═══ Given information ═══

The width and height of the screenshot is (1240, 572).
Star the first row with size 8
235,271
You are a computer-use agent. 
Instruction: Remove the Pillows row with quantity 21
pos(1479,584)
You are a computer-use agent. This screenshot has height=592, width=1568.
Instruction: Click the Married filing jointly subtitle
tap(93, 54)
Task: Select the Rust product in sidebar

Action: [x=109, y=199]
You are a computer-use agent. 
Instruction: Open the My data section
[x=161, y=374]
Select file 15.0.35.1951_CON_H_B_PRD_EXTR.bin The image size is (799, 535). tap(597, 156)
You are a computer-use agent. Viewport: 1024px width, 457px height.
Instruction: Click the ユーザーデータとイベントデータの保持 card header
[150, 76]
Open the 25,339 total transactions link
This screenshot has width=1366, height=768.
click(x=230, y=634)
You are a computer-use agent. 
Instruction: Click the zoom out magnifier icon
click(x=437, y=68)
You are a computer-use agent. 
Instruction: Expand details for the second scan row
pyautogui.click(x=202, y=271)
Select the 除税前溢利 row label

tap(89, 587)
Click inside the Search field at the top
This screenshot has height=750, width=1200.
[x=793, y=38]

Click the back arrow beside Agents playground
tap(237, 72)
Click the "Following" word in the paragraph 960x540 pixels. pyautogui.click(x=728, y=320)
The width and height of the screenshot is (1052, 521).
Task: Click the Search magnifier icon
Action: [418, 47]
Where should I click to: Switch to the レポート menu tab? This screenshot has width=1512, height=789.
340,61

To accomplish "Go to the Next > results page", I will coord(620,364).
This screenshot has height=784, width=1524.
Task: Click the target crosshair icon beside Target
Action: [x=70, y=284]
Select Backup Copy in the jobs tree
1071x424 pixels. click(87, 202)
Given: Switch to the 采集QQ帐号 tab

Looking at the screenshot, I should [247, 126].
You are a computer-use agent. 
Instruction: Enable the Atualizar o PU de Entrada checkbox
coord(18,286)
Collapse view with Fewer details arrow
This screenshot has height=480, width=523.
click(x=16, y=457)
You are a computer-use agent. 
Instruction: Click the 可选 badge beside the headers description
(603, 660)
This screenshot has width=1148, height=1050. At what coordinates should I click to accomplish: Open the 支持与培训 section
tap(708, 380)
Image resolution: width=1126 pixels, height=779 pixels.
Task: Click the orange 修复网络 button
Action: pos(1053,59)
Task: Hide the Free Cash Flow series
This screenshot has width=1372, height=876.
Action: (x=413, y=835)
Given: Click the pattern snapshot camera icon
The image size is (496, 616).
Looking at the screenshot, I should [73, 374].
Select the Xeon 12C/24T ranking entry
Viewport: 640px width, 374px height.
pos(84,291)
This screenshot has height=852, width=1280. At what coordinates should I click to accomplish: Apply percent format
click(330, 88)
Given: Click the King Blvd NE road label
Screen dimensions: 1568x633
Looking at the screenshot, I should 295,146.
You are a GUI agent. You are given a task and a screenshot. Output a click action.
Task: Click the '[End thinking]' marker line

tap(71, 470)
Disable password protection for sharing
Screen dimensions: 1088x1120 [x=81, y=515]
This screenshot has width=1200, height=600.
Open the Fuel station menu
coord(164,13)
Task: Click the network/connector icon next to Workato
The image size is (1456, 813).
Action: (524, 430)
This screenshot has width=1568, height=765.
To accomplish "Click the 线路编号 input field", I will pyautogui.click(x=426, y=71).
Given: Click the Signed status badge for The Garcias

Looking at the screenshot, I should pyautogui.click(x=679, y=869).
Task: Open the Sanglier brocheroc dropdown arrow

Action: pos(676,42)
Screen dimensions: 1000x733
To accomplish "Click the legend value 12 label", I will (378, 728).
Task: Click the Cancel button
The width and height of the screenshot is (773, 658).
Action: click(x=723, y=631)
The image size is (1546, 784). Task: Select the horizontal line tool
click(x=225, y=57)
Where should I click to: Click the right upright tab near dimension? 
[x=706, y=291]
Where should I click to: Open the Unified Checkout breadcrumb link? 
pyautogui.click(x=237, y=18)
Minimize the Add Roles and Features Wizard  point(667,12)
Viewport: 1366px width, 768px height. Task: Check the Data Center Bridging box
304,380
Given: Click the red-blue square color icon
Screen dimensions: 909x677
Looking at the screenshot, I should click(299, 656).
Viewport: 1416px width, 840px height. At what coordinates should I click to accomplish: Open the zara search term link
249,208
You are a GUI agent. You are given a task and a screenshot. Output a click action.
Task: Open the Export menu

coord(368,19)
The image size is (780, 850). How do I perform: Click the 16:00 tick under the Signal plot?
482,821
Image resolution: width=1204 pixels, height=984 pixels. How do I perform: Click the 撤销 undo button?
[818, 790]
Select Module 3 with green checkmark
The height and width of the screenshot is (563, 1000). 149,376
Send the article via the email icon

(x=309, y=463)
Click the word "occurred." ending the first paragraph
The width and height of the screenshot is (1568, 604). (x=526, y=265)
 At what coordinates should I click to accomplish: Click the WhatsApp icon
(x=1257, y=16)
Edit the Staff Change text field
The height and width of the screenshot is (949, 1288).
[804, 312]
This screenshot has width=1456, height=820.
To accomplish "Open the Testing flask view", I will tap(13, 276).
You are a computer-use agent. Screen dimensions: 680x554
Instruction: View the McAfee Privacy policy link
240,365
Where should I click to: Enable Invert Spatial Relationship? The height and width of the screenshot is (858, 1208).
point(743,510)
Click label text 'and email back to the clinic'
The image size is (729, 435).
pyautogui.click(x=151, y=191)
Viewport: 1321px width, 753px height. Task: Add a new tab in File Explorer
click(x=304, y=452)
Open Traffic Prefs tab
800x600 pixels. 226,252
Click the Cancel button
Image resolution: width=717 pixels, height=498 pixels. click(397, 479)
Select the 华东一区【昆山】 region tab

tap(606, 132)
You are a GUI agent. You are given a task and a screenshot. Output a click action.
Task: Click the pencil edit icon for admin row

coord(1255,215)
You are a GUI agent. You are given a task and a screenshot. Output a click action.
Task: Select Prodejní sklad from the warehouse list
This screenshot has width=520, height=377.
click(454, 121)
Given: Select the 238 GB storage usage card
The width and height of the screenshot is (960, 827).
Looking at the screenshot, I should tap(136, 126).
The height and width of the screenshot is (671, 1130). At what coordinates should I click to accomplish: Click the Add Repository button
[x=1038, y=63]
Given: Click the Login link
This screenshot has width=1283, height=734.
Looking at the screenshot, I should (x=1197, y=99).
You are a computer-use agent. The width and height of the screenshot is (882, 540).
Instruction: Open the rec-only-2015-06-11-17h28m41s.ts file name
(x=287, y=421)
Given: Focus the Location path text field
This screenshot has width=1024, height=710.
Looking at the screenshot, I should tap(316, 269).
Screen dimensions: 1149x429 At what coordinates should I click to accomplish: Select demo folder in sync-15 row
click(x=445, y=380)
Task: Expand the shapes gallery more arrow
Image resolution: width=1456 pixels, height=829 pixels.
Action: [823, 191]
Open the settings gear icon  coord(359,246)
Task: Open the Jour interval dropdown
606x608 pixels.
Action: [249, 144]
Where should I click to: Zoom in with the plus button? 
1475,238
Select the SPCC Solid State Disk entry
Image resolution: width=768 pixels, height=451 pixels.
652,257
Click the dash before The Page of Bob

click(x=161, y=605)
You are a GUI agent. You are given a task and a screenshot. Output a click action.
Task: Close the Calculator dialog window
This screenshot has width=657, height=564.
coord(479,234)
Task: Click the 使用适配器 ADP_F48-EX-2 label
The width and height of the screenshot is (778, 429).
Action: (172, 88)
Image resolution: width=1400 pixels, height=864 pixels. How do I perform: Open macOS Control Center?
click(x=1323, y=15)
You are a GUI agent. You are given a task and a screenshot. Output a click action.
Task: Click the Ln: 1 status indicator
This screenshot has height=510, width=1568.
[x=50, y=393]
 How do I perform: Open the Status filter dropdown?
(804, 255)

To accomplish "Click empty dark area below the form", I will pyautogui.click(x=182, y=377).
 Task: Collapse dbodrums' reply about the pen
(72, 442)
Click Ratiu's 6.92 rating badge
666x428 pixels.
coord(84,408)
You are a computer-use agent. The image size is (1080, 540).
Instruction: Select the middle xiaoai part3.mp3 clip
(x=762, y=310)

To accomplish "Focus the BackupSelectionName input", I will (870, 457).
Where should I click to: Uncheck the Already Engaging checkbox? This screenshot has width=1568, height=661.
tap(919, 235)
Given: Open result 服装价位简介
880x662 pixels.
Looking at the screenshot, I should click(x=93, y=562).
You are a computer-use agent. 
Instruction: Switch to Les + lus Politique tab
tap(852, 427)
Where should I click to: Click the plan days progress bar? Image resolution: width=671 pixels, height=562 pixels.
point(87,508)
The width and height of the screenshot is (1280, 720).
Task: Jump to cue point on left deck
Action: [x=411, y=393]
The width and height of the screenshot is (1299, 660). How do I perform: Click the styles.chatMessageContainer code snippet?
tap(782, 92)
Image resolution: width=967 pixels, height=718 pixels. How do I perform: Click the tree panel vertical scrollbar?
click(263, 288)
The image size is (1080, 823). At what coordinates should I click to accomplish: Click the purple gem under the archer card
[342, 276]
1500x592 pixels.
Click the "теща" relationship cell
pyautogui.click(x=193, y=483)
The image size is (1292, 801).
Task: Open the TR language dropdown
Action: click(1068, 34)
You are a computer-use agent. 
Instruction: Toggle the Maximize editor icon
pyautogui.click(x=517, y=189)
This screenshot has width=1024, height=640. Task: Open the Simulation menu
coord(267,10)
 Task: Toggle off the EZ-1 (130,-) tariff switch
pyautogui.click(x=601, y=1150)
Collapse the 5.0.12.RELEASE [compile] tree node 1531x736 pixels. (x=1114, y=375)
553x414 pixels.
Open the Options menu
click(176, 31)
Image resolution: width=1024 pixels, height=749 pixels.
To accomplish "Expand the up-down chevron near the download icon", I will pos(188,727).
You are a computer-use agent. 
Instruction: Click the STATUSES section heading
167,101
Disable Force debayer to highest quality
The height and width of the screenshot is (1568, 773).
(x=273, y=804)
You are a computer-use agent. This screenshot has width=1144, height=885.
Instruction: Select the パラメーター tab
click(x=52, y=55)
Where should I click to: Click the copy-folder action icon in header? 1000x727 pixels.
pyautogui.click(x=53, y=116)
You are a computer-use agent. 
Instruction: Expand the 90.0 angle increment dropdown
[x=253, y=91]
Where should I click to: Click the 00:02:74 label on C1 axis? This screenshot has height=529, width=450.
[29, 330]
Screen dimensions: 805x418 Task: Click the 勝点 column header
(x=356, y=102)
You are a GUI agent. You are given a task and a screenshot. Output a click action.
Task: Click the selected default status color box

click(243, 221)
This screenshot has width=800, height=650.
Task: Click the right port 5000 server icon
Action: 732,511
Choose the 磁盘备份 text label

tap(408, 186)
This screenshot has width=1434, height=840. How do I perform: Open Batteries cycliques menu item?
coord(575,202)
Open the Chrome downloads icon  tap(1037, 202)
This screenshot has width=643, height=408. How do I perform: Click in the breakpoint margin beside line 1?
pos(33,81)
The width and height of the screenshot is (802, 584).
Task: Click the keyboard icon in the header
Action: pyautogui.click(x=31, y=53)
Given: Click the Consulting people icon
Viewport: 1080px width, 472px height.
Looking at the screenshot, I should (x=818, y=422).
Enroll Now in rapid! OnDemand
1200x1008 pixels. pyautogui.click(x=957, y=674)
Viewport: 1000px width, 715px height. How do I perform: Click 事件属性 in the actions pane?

═══

### What to do
Look through the entries above. Copy each line in which the string "Focus" occurs.

### Answer for this exercise
Given: Focus the Location path text field
To accomplish "Focus the BackupSelectionName input", I will (870, 457).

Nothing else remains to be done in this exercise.